Sebagai informasi, Parade Natal adalah program kerja Komisi Pelayanan Remaja dan Pemuda Persekutuan Gereja-gereja di Indonesia (PGI) Wilayah Kalimantan Tengah. Parade Natal se-Kota Palangka Raya Tahun 2025 dibuka langsung Gubernur Kalteng H. Agustian Sabran dan dihadiri segenap unsur Forkopimda Kalteng.
Peserta tampil mengenakan beragam kostum bertema Natal, seperti Santa Claus dan domba, serta busana bernuansa merah, hijau, dan putih, pohon Natal hias dan ornamen khas, juga dimeriahkan dengan parade mobil hias.

Foto Parade Natal se-Kota Palangka Raya Tahun 2025 dibuka langsung Gubernur Kalteng H. Agustian Sabran
Kepala Bidang Penyelengara Pemerintahan Desa Dinas PMD Prov. Kalteng, Berni Saputra menyampaikan pada Parade Natal Se-Kota Palangka Raya tahun 2025 ini, kami dari Dinas Pemberdayaan Masyarakat dan Desa (PMD) Prov. Kalteng ikut berkontribusi memeriahkan kegiatan ini.
“Dan dalam kegiatan ini tema yang kami usung adalah bagaimana penyelenggaran pemerintahan desa di Provinsi Kalimantan Tengah khususnya ada yang nantinya menggunakan kostum kepala desa, ketua BPD, masyarakat, baik petani, maupun nelayan dan juga ada karakter-karakter lainnya yang menggambarkan keadaan di desa, ” ucapnya.
Dengan harapan khususnya untuk dinas pemerintah masyarakat dan desa dari semua lini yang ada, dari semua urusan yang ada kami tangani, yang kami bina di dinas ini, Kami siap berkolaborasi dengan pemerintah daerah maupun dengan instansi lainnya untuk bagaimana membangun desa ini.

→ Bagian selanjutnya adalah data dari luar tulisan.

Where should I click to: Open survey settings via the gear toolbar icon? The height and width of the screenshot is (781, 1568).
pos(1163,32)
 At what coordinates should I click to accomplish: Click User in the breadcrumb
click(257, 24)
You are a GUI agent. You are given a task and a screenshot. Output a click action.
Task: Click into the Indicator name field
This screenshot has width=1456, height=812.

Foto Berni Saputra Kepala Bidang Penyelengara Pemerintahan Desa Dinas PMD Prov. Kalteng
“Dengan ke anekaragaman yang ada, kita tetap bersatu untuk meningkatkan bagaimana desa ini menjadi lebih mandiri ke depan, ‘ tegas Berni Saputra Kepala Bidang Penyelengara Pemerintahan Desa Dinas PMD Prov. Kalteng tersebut.

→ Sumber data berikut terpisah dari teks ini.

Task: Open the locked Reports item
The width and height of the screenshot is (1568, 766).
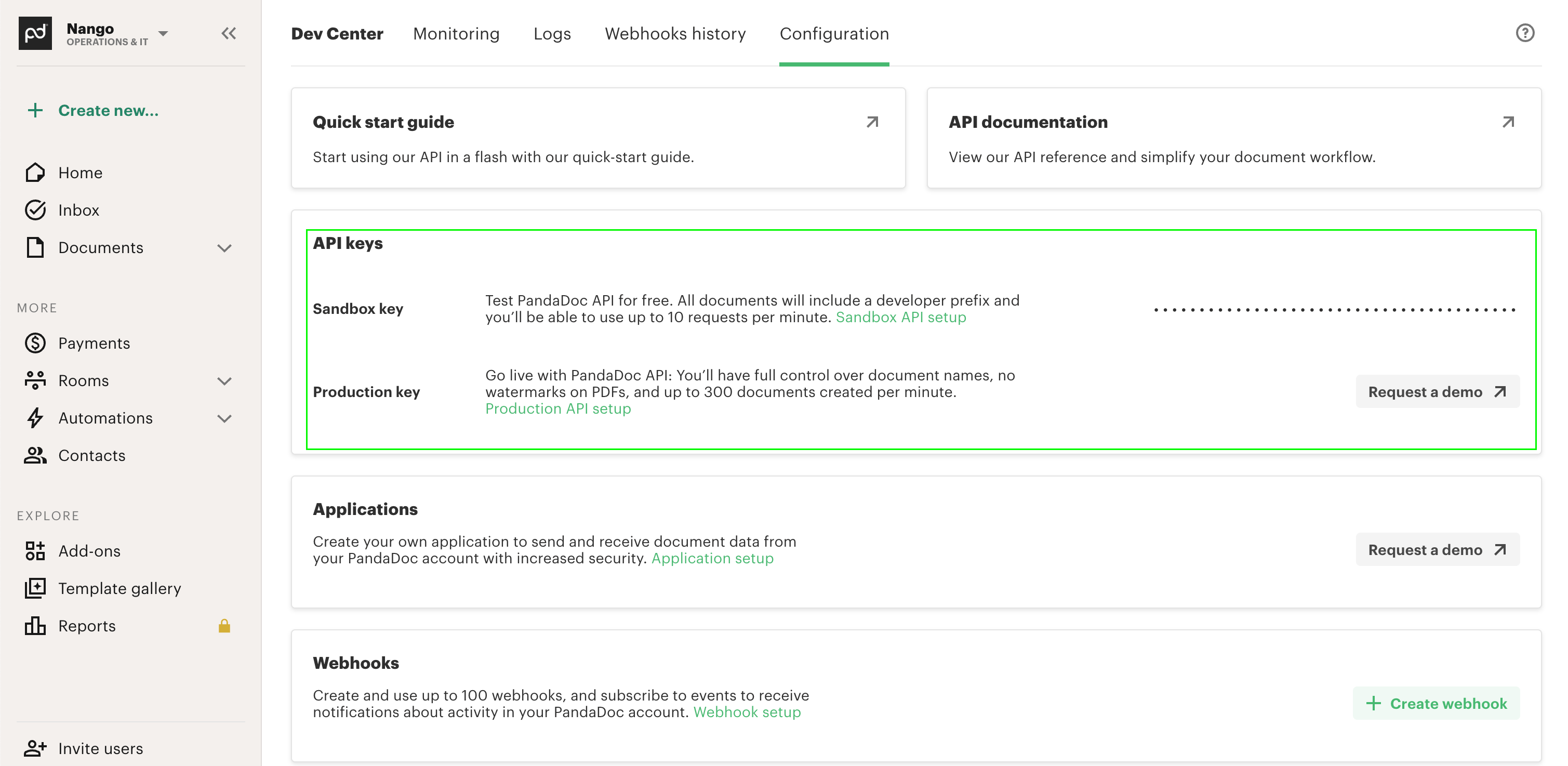Action: [86, 626]
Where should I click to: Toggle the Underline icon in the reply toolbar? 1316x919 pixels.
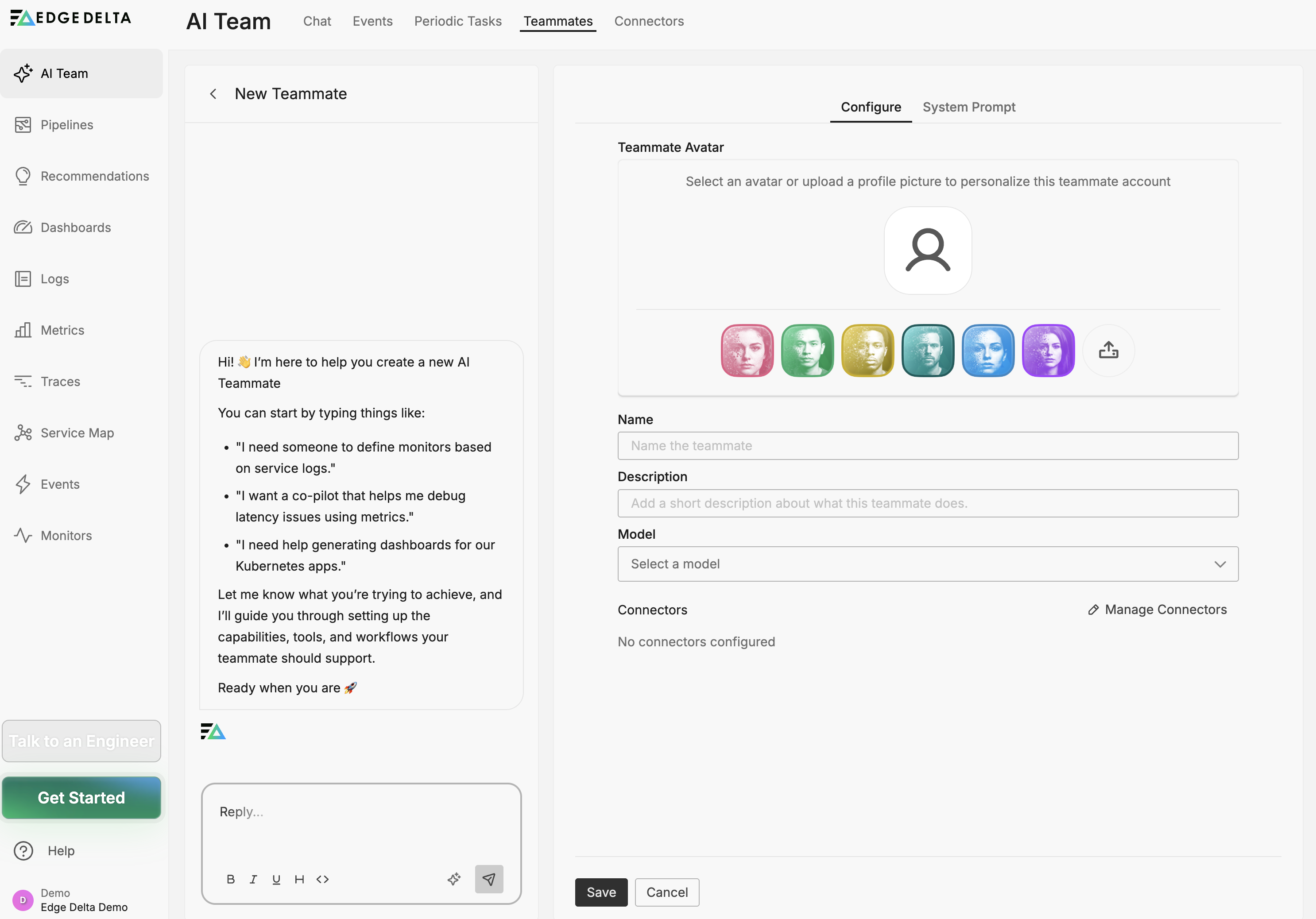[x=277, y=879]
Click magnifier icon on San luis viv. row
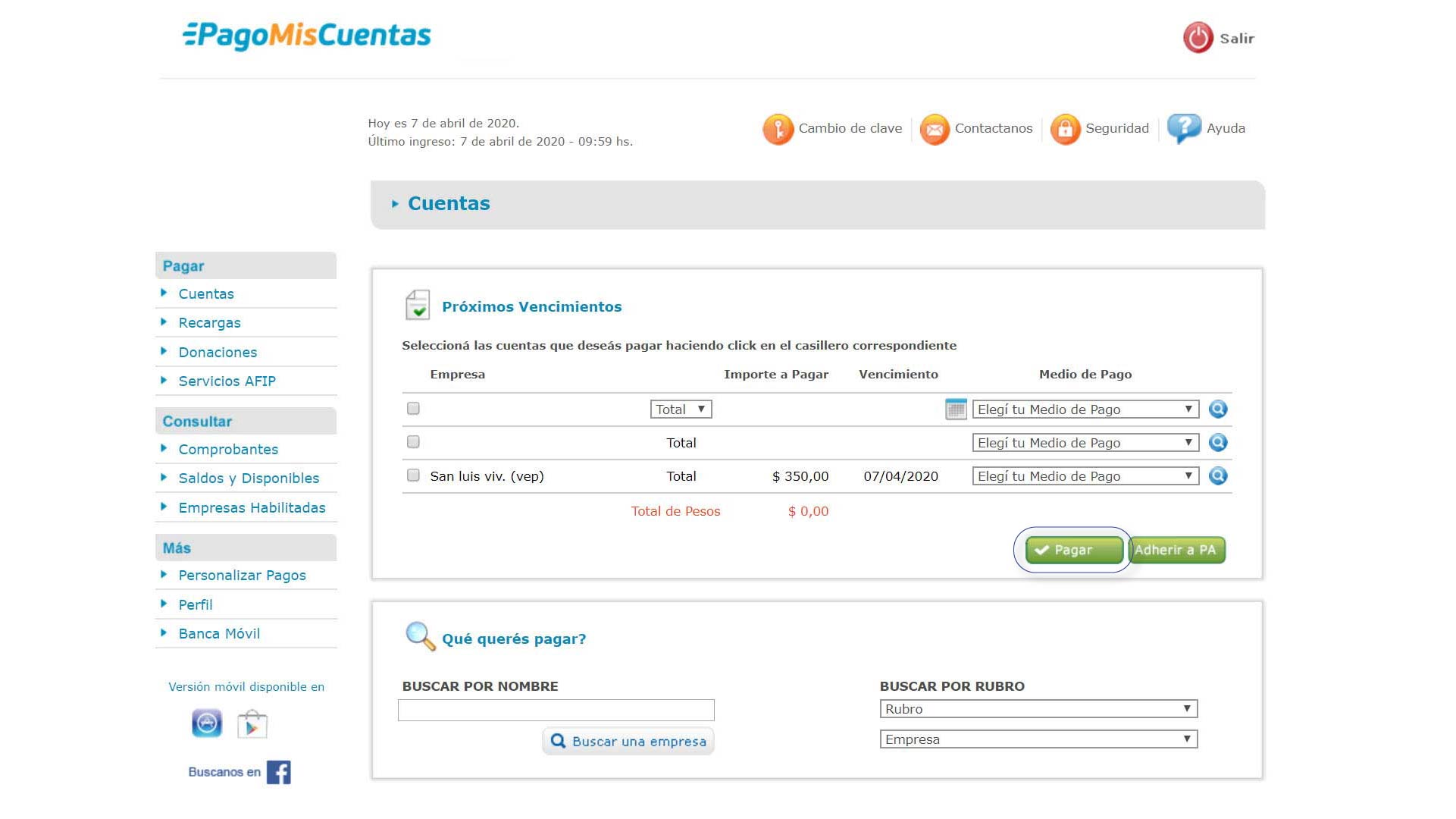Viewport: 1456px width, 819px height. coord(1217,476)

Parade Natal menjadi bukti nyata kerukunan dan toleransi di Kalimantan Tengah, Dimana keberagaman bukan alasan, tetapi menjadi kekuatan untuk saling menyatukan Kalimantan Tengah untuk hidup rukun, damai, dan menjunjung tinggi nilai Huma Betang serta Pancasila.